What causes prostate cancer?
No one knows precisely what causes prostate cancer. But that doesn’t mean it’s a total mystery, either. Genetic defects play a role in the development of any cancer, as do carcinogens (substances that cause DNA damage). In some instances, the defects are inherited, meaning that they affect DNA in the parent’s sperm or egg cells (which are also called germ cells) and carry through into the developing baby. These inherited (germline) defects will be present in every cell of the body, but their cancer-causing effects tend to be selective for specific organs, including the prostate.For example, the same germline defects in the BRCA1 and BRCA2 genes that boost the risk of breast and ovarian cancer in women have also been linked to aggressive, hard-to-treat prostate cancers that affect younger men. BRCA genes ordinarily repair DNA damage. When those genes are defective, DNA damage can accumulate inside cells that, in turn, grow abnormally and form tumors. Roughly a quarter of all men who have aggressive prostate cancer have defects in one or both of these genes, but most commonly in BRCA2 alone. DNA repair defects aren’t limited to just BRCA: investigators have found dozens of inherited mutations affecting numerous DNA repair genes that could potentially be involved in prostate cancer. Research published in 2019 found that men with aggressive prostate cancer are three times more likely to have defective DNA repair genes than men whose tumors are growing more slowly.

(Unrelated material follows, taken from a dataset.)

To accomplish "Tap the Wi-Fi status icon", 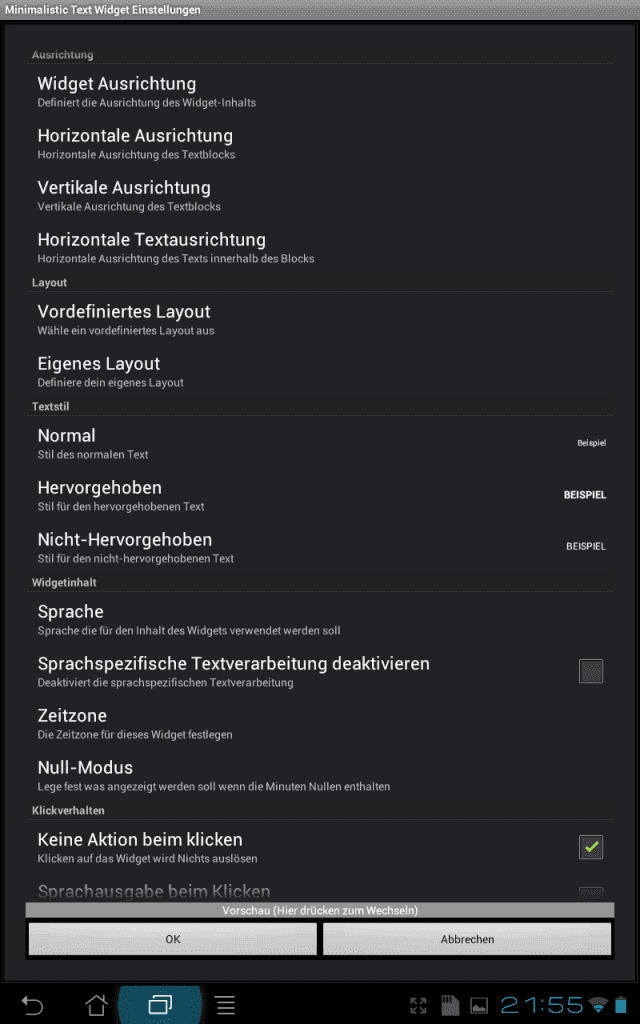I will click(597, 1005).
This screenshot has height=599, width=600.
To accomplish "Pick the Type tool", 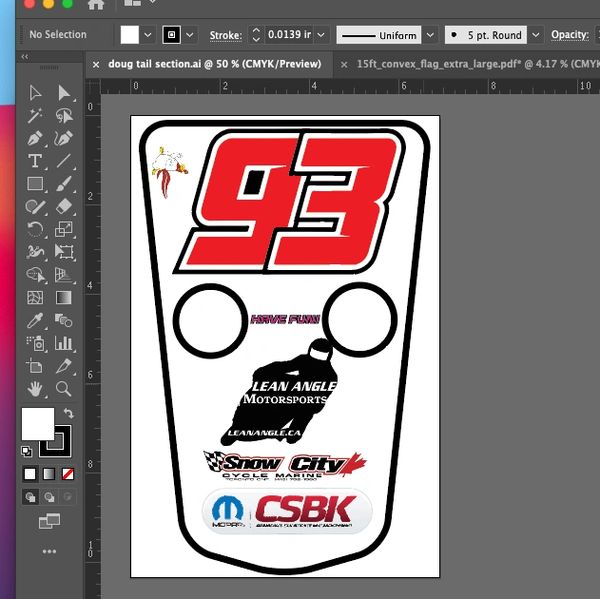I will click(35, 161).
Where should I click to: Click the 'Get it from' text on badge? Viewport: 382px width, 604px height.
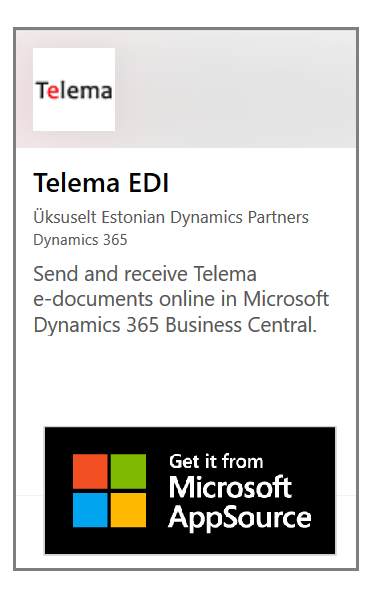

Other germline genetic defects implicated in prostate cancer occur in the ATM gene (which helps regulate cell growth), in the HOXB13 gene (which plays a role in prostate development), in the PALB2 gene (which coordinates with BRCA2 in the DNA damage response), in the CDK12 gene (which helps to stabilize the cell genome), and in so-called mismatch repair genes (which repair DNA errors that allow cancer cells to survive for unusually long durations and to resist chemotherapy). Men with advanced prostate cancer can also have gene mutations that boost their sensitivity to testosterone, making their prostate cancer cells grow more aggressively. If they have metastatic cancer and defects in a gene called CHEK2, they are not as likely to respond to hormonal treatments that aim to blunt testosterone’s effects. Research published in 2022 showed that men with localized tumors that are confined to the prostate gland rarely have germline mutations. Fortunately, as many as 90% of the gene defects that have been found so far in advanced prostate cancer can be targeted with existing drugs or drugs that are now in clinical trials.

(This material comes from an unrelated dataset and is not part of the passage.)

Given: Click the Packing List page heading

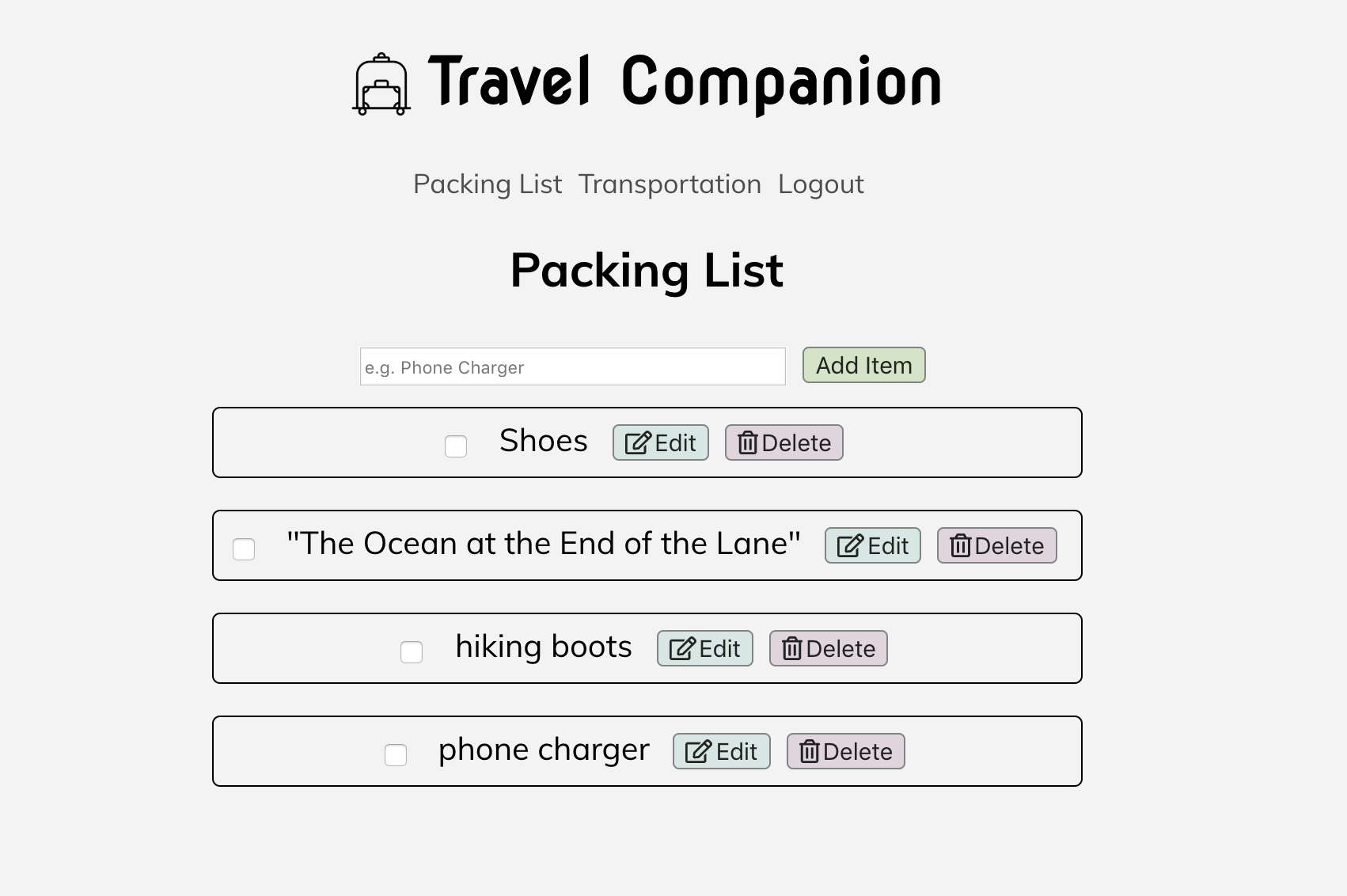Looking at the screenshot, I should click(647, 270).
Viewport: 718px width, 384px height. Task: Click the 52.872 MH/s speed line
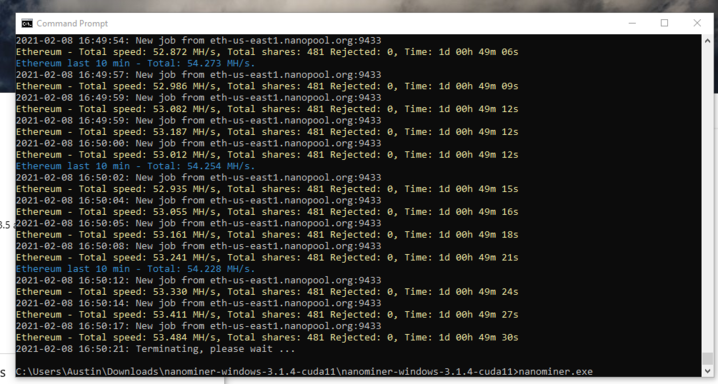[267, 52]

Doctors screen for germline mutations in saliva, urine, and blood samples. But other genetic defects, which are not inherited, can develop if chemicals, radiation, or inflammation alter DNA. These somatic mutations, as they are known, are found only in the cells descending from the cell that was originally mutated, and some of them may cause prostate cancer. Doctors look for them in tumor samples.